I know that we will have a fuller debate later, but much of the Bill has complete agreement across the House and is extremely welcome. The changes to the state pension age seem to have overshadowed many of the other issues in the Bill. As I said on Second Reading, I and many of my Liberal Democrat colleagues were deeply concerned about the effect of these changes on women who are being asked to work significantly longer at short notice.
The hon. Gentleman who has just spoken—I will not repeat his constituency name, as saying it once was an achievement—said that the state pension age has to rise, and I think that we all accept that. We are all living longer. The gains in life expectancy have been significant and are continuing. In 1970, someone reaching 60 could expect to live for 18 years. Last year, that had risen to 28 years. That puts a significant financial burden on the state. By the time I retire, I fully expect the retirement age to be somewhere north of 70. Goodness knows whether there will even be a state pension by that point.

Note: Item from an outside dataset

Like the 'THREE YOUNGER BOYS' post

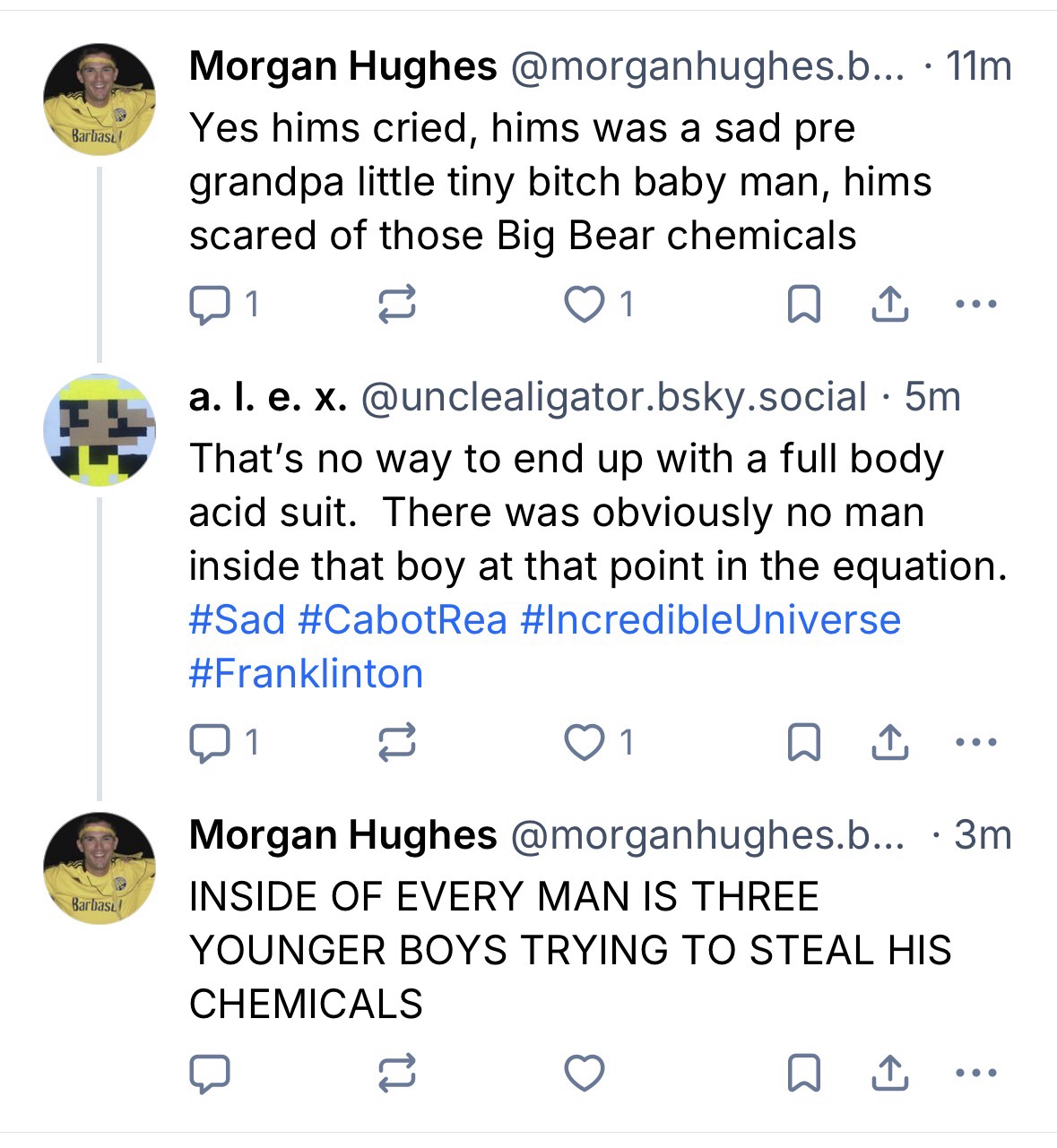click(x=584, y=1073)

When we are increasing the state pension age, we need to ensure that it is done as fairly as possible. I and my colleagues, a number of whom are present, have been vocal in our efforts to change the timetable. I know that the Minister and his colleagues in the Department for Work and Pensions have been actively working within Government to ensure that the timetable is fairer and that those who are worst affected by the changes are protected. In my view, the initial draft timetable was not fair to the women who were worst affected. I am pleased that the Government have listened to the concerns that were raised by many people and have tabled today’s amendments. I am sure that the Minister will tell us more about them in his summation.